3D printed medical models are becoming ever more realistic, as Stratasys shows with its new biomechanically realistic bone capability.
Digital Anatomy 3D Printing
Stratasys introduced its Digital Anatomy portfolio last year. Upon release, the portfolio included the J750 Digital Anatomy 3D printer as well as advanced materials and software targeting the creation of realistic medical models.
“This is the first solution we are releasing for the market that has been specifically designed for the healthcare space, designed on feedback from healthcare customers and hospitals we currently work with today,” Scott Drikakis, Medical Segment Leader at Stratasys, told us last year.
A vital point of the Digital Anatomy introduction represented a new step for the company, though, through an extreme focus on validation. To that end, Drikakis explained to us:
“What we’ve done that’s unlike anything Stratasys has done in the past is having third parties validate how these materials respond. For TissueMatrix for example, these third parties are validating how these materials compare for tear resistance, cutting resistance, and suture pull force, comparing these models to native tissue.”
TissueMatrix was one of the initial materials introduced in the Digital Anatomy portfolio. It allows for a 3D printed model to have the look and feel of actual tissue. Because of the focus on validation, that look and feel is also quite precise.
There’s no shortage of reasons for medical models to become more realistic: healthcare professionals can prepare for surgeries and other procedures; medical students can train again and again without needing to rely on donor cadavers; patients can get hands-on with their own anatomy and really understand what’s happening; medical device makers can conduct testing and train medical providers on those new devices.
Medical 3D printing, validated by medical professionals, offers all these benefits and more — and last year’s initial Digital Anatomy introduction was just a beginning. Drikakis noted in our conversation that the team had an “extremely dialed in three-year plan” for further launches. From that first soft cardiology tissue focus, the Digital Anatomy portfolio is now growing.
Biomechanically Realistic Bone
This week, Stratasys enhanced its offerings with new capabilities. The J750 Digital Anatomy 3D printer now has advanced bone capabilities that go well beyond a good-looking model. These capabilities offer research-backed biomechanically realistic properties.
The announcement of the new capabilities notes:
“The software upgrade enables the systems to mimic porous bone structures, fibrotic tissue, and ligaments so medical professionals can create models that behave just like human bone.”

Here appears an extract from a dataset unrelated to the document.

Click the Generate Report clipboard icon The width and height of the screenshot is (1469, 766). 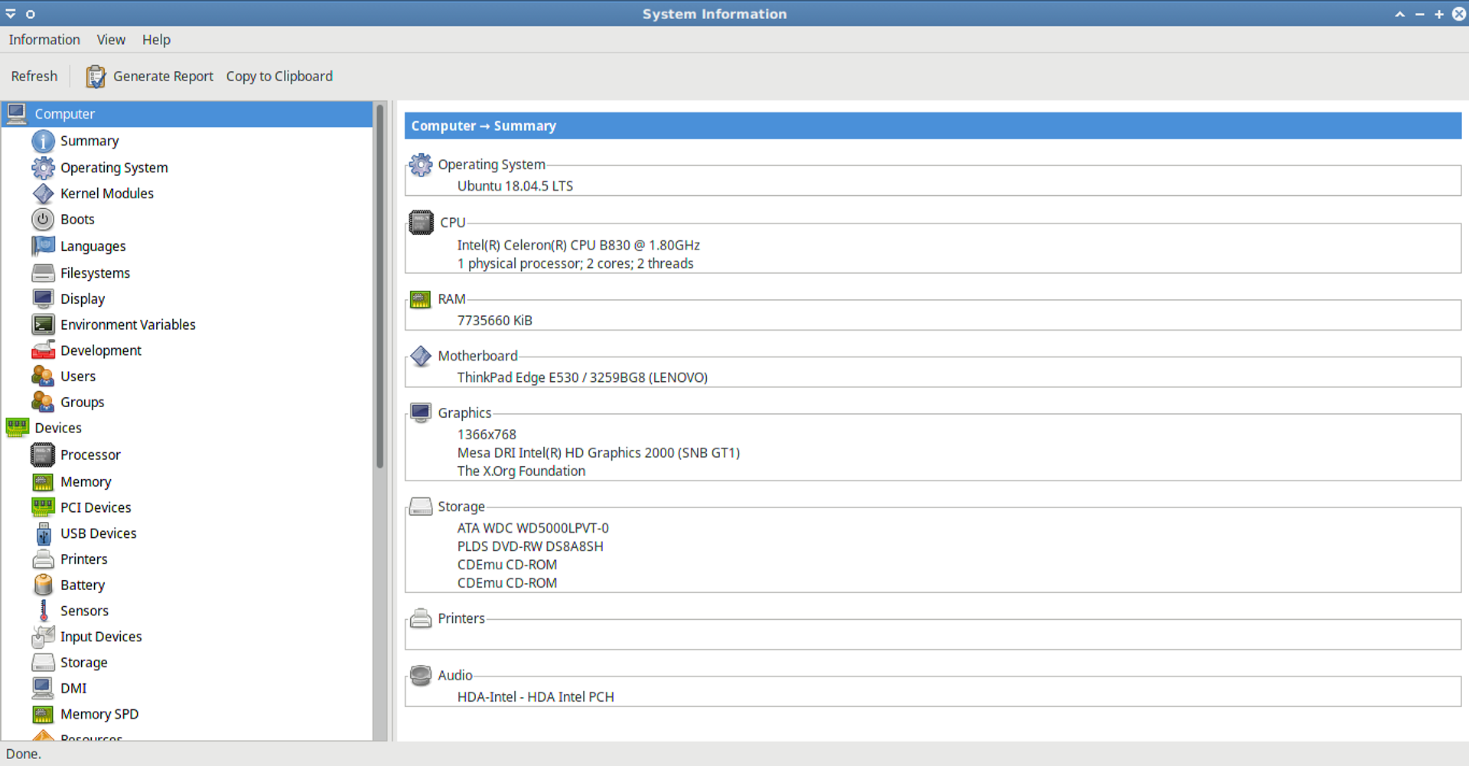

Bones are deceptively complex structures, especially internally. Over the years, many designers working with 3D printing and generative design have turned to biomimicry to take inspiration from the uniquely light, porous, strong structuring. Going beyond biomimicry and inspiration, the new software updates and BoneMatrix material allow for impressively accurate orthopedic models. These models can offer some properties, which Stratasys notes include:
- Dense to porous
- Normal to degenerated
- Flexible to stiff
3D printed skulls, long bones, ribs, facet joints, nerves, vertebra, and other anatomical models can now look, feel, and act like the real thing — no cadaver required. That is, because of the appropriate bone density, these models “behave like native bone when force is applied, allowing for accurate results from discectomy, drilling, reaming or sawing,” as the release notes.

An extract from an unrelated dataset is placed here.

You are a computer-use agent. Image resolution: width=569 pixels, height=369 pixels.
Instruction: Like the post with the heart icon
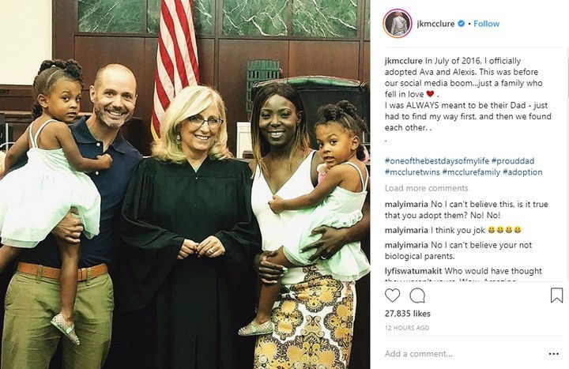[x=392, y=296]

“We believe that better preparation leads to better clinical outcomes,” said Vice President Osnat Philipp, who leads the global healthcare team at Stratasys. “The mechanical properties of bone are so fundamental to the ability of our skeletons to support movement, provide protection for our vital organs and ultimately affect our quality of life. Being able to 3D print models that are biomechanically accurate and unique to each patient is critical to that preparation.”

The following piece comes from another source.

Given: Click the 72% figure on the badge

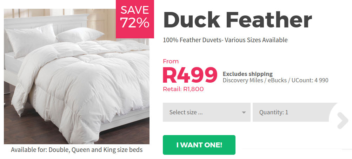Looking at the screenshot, I should coord(135,23).
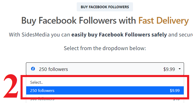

Among the clinical validation behind the new introductions were research done at the Computational Mechanics and Experimental Biomechanics Lab at Tel Aviv University, as well as at the Technion Institute of Technology’s Materials Science and Engineering Laboratory in Israel.
A medical director at a Florida children’s hospital also laid out some of the benefits of using advanced models in pediatric training and education. She explains:
“The opportunities seem endless to me because doctors can ‘operate before they operate’. It’s going to decrease surgical time, it’s going to decrease morbidity and mortality, and help us decrease anesthesia time, which is better for brain development.”